13thWR
NIGHT COMES EVEN TO CONEY ISLAND
The rainbow bleeds into a slick of oil.
The beach at evening darkens to this lady's strand
Of Egyptian dream; she is the hotel's eldest lodger,
And she turns for home as at Abu Simbel the tourists
Who have crumbled, barely muttering goodbye
To rescued-from-river statues (guarding those portraits
Whose farewell is in the marks upon them,
No longer from themselves). She leaves the boardwalk
To the regally monolithic silence of archives to come.
Away from cruises, from preparing cameras, with no
Salaam Aleichem but of reminiscing dust from a near shore.

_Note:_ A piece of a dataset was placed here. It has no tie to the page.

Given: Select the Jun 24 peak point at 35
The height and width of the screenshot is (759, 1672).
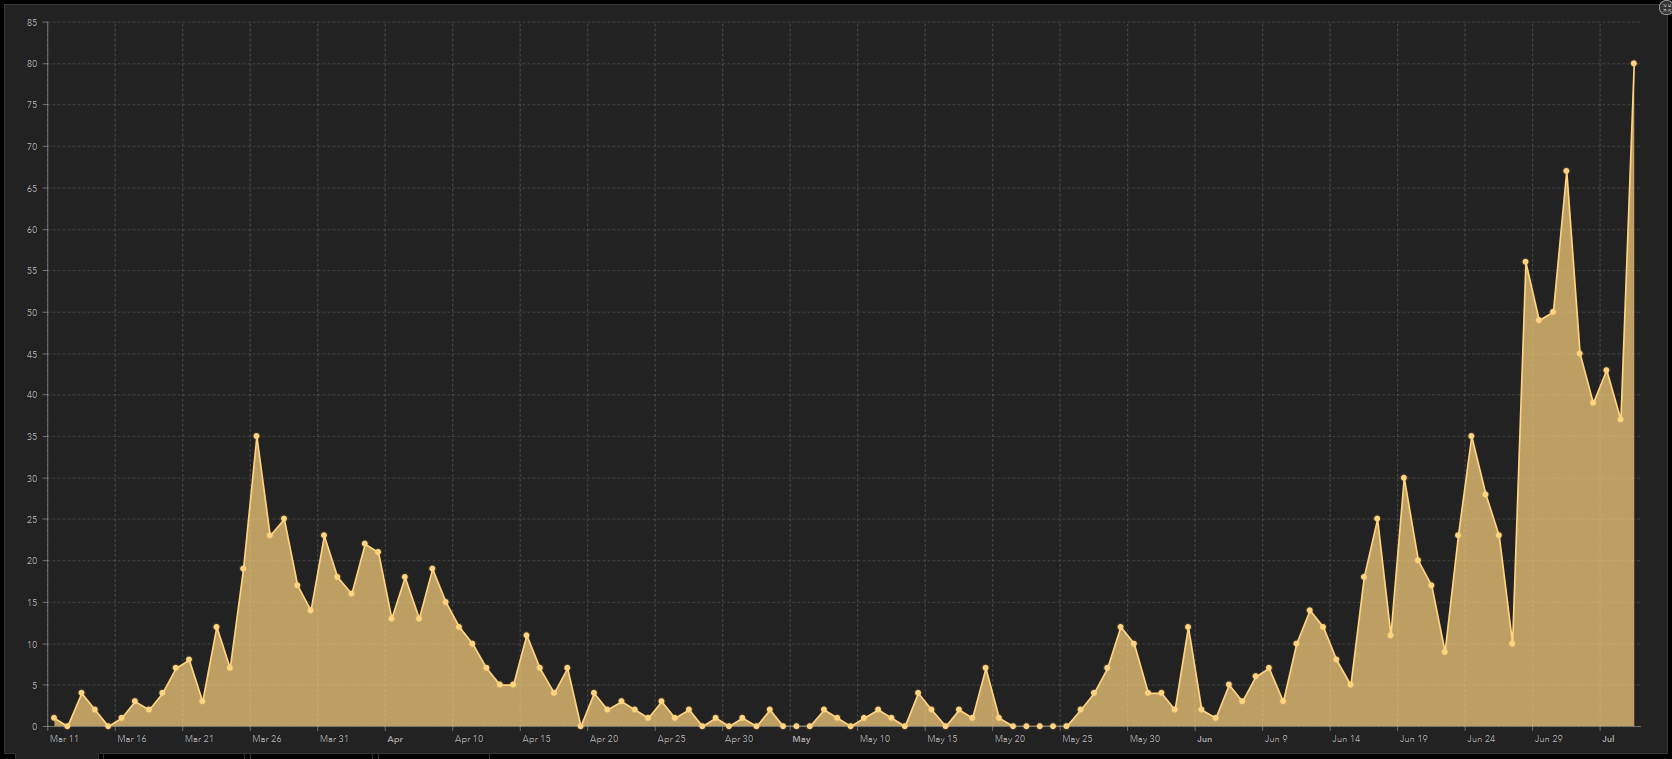Looking at the screenshot, I should click(x=1471, y=436).
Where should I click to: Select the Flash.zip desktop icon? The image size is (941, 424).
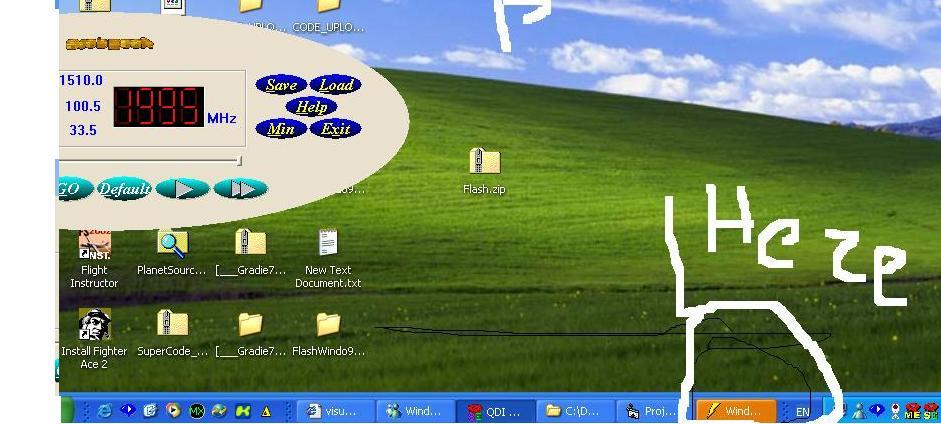484,162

Rameses, like her, is each eve terraneously reborn.
His loneliness is roughcut until morning crowds in;
His losses are unutterable. Adjusting for time
And comfortable with tomorrow, she as if his favored queen
Fades toward midnight less an hour. The unguents
Of recollected marriage freshen her like a Nile breeze.
Sleep is the purse her dated creases must be templed in.
When she dies this night, when this woman dies,
No doubt the nearby pollution-embalming tides
Will exodus through her book of Coney Island dead,
Name her in their historically changing psalms
And transport her to that spouse paramount who, while alive,
Placed her where they overlooked no different land together.
Hush now to her hobbled walk, and skin sallower
Than water birds. Aleichem Salaam. her prepossession,
The sandman as husband as pharaoh, smoothes her return.
INSTANT
The Hebrew words were ancient, obscure,
But the text wept,
And the cantor sang the tears. But a marriage affair.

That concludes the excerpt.